Finally, let’s also forget the fact that the only thing that guarantees better traffic than “craft beer” is “hate craft beer”. Exhibit ‘A’: Budweiser.
If you shared the outrage, well done. That showed them.
Ok, now let’s look at what she said. If I can boil it down: if you drink craft beer you’re a wanker.
Now, I say this in the kindest possible way, but there is every chance that you are. Studies show that nine out of ten people who, when they hear the word ‘Galaxy’ think ‘Hops’, are in fact wankers.
I know this, because I am a wanker. Not just a beer wanker. I am also a running wanker. You may know me.
I discovered running a year or so ago and when I did, it was all I could talk about. Someone would casually say, “Great day!” and I would reply, “really, It’s a bit hot for running”.
Someone else would ask “Matt, how are you?” And I’d reply “well my legs are a bit sore from running this morning”. Trust me, I could work running into every sentence. All I talked about were splits and the merits or a particular shoe. I was a deadset running wanker.

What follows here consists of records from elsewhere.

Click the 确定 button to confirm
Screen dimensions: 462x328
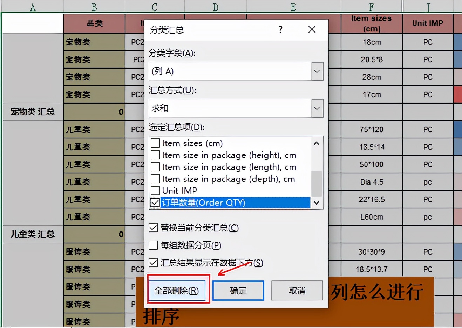[238, 291]
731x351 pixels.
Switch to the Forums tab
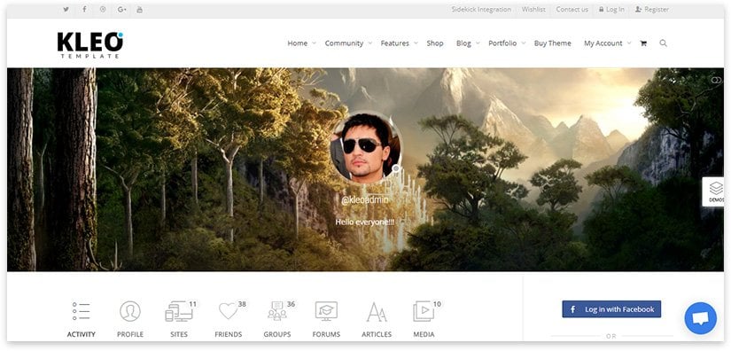tap(326, 319)
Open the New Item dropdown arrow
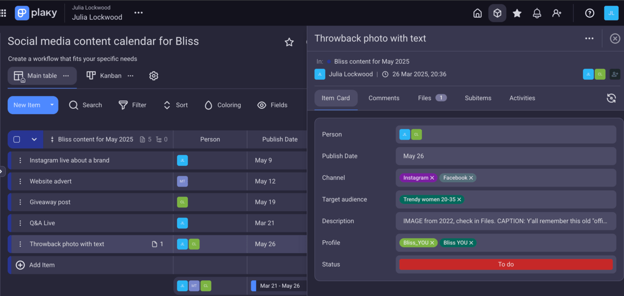Viewport: 624px width, 296px height. 52,105
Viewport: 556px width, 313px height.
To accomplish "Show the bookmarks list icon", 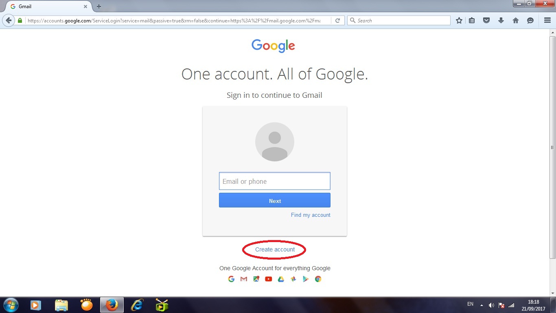I will pyautogui.click(x=472, y=20).
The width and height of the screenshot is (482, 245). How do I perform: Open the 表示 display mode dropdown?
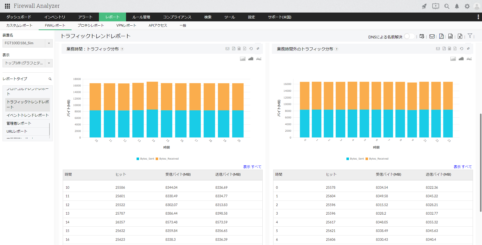pyautogui.click(x=28, y=63)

Now that I think of it, in the 80s when running was really popularised, there was a slew of books hating on running and those who did it? Why? Because runners bored everybody else around them talking about running. Runners were everywhere. They made everyone else feel bad for not running. If someone else liked cycling, they’d get a lecture on how much better running was than cycling.
Notice a pattern here?
Craft beer has exploded in the last few years. That means A LOT of people have discovered craft beer in that time. It is a proven fact that anyone who is new to any interest bores the living shit out of anyone who does not share that interest. So, if you’re surprised that hating craft beer has suddenly become a spectator sport, don’t be. There’s probably a pretty good reason for it.
If you’re pissed and angry that someone said something nasty about craft beer, get over yourself and look at what else they are saying. And this article actually made one or two valid points. Namely, craft beer drinkers seem to feel the need not only to extol the virtue of craft beer , they need to put down the beers that the vast majority of people drink at the same time. When I criticise the beer you have chosen to drink and enjoy, while telling you how superior my choice is, it’s pretty hard not to feel a little slighted yourself and hate on me because of it.
If you’ve ever been intimdated ordering wine in a restaurant by someone holding themselves out as being more knowledgeable and discerning than you and hated on them for it, you might understand. Only magnify it by at least 15 because wine is almost expected to be intimidating and beer is meant to be for everyone.
The last thing that I wanted to say is that I really don’t know what this means, but Jim Fixx – the man who popularised running in the 80s and extolled the health benefits of the sport – died of a heart attack. While running.